Modelo de Ambulatório Virtual e Tutor Eletrônico para Aplicação na Interconsulta Médica, e Educação à Distância Mediada por Tecnologia
Situação de Saúde no Brasil

O Brasil necessita desenvolver, urgentemente, tanto a TM como a TE, pois possui um território com dimensões continentais (8.514.215,3 Km2) e distribuição irregular de médicos e especialistas, o que acentua a heterogeneidade da qualidade e disponibilidade de serviços de saúde no país. Esta heterogeneidade é ainda agravada pela falta de uma estratégia nacional de educação continuada para atualização dos profissionais de saúde, causando diferenças importantes na capacitação dos especialistas de uma região para outra.

O Censo IBGE 2000 mostrou que o Brasil possui 169.590.693 habitantes, 5.507 municípios, sendo que 88,58% destes possuem população na faixa de 2.000 a 50.000 habitantes.
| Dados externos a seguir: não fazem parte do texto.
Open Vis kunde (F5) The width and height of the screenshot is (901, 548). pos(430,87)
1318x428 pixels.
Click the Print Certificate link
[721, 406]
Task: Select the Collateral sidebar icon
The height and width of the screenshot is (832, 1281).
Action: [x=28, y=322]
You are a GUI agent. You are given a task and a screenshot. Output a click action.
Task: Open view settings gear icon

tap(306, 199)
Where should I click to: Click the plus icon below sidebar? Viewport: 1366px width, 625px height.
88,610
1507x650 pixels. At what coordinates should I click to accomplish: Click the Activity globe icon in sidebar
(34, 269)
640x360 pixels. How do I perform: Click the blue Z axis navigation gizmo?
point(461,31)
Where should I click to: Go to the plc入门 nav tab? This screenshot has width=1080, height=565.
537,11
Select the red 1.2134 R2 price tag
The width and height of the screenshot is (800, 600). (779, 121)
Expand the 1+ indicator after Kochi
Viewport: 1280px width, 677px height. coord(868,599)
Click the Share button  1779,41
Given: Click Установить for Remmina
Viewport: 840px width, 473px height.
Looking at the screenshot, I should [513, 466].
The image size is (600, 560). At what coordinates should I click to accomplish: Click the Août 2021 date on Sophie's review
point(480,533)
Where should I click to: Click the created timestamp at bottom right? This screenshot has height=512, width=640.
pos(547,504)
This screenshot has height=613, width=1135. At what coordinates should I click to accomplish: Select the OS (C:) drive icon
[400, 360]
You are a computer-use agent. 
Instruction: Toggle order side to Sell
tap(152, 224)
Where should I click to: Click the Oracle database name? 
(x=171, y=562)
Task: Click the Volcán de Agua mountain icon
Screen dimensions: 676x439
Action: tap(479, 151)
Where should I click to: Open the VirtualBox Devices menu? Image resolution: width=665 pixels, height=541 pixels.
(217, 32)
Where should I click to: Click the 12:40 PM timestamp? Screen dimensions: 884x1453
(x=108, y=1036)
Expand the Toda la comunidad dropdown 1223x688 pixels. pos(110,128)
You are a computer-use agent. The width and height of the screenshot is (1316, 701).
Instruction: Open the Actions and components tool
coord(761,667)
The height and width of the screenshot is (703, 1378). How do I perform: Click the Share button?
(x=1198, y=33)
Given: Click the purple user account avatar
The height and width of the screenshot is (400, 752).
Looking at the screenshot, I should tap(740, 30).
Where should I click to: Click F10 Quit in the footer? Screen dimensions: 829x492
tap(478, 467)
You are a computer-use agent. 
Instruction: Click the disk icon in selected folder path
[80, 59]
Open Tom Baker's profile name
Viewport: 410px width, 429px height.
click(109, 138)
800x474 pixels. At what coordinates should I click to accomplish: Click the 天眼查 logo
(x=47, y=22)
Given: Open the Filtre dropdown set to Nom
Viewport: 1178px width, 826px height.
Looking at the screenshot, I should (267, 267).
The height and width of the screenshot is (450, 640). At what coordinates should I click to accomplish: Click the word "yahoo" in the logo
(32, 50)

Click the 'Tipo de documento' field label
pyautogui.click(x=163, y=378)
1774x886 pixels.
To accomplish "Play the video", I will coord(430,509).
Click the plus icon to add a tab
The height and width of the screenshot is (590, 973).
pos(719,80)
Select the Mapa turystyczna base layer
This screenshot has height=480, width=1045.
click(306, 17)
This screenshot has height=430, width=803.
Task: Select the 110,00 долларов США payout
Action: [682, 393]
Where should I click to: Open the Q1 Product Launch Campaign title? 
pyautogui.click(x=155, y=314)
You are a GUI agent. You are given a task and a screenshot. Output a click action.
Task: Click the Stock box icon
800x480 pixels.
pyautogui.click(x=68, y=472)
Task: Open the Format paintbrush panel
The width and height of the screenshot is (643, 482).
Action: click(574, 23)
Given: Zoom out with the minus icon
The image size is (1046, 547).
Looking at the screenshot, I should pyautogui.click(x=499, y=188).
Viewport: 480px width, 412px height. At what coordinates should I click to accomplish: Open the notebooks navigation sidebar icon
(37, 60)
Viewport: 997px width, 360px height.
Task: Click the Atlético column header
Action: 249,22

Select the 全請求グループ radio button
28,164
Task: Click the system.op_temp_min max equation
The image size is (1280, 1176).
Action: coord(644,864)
As regiões metropolitanas concentram 40,04% da população, e os 15 municípios mais populosos do país concentram 21,36% da população57.

Segundo a Pesquisa Nacional por Amostra de Domicílios (PNAD) do IBGE de 1998, o Brasil possuía na ocasião 39 milhões de pessoas cobertas por plano de saúde, com maior cobertura nas áreas urbanas e um pouco superior nas mulheres e pessoas na faixa entre 40 a 64 anos. Das que declararam que utilizaram os sistemas de saúde, 41,8% usaram postos ou centros de saúde, 21,5% usaram ambulatórios de hospitais, 19,7% usaram consultórios particulares e 8,3% usaram ambulatórios ou consultórios de clínicas. A totalização mostra que 91,3% utilizaram atendimentos ambulatoriais com características predominantemente eletivas. Neste mesmo levantamento, constatou-se que apenas 0,1% utilizou serviços de agentes comunitários. São pontos importantes a favor do desenvolvimento de serviços virtuais, como por exemplo, ambulatórios para prover facilidades à distância no atendimento de patologias diversas em todas as regiões do país44.

Outras características demonstradas no PNAD 1998 foram: 1/3 da população brasileira não possui serviço de saúde de uso regular; aproximadamente 5 milhões de pessoas referiram ter necessitado mas não procuraram um serviço de saúde, motivadas principalmente por falta de recursos financeiros. Entre as pessoas atendidas, metade teve o atendimento feito pelo SUS.

As características do Brasil apresentadas pelo IBGE indicam que grande parte dos atendimentos em saúde é de origem ambulatorial e que, devido à falta de recursos, uma grande parcela da população não procura por serviço médico. A implementação de um programa de teleassistência de abrangência nacional de baixo custo poderia propiciar uma melhora no sistema de saúde do país e, quando integrado a um ambiente de vigilância epidemiológica, o modelo possibilitaria os planejamentos estratégicos nacionais na área de saúde, além de melhorar a qualidade dos atendimentos médicos.

Segundo as estatísticas do DataSUS, o Brasil conta atualmente com 6.134 hospitais. Somente o Estado de São Paulo tem 1.046 hospitais, realizando cerca de 175 mil internações mensais, sendo que apenas 40 mil dos atendimentos são feitos pela rede pública. O setor de saúde privado (medicinas de grupo, seguradoras, cooperativas e empresas com autogestão) investe anualmente cerca de R$ 20 bilhões17. Acrescente-se a estes dados a existência de 118 faculdades de medicina em condições estruturais, recursos técnicos e humanos muito diversos.

Muitas destas escolas não têm condições de ministrar o currículo mínimo exigido pelo MEC e, portanto, a TE é mais do que um acréscimo ao programa didático: é uma necessidade para a formação adequada dos futuros médicos.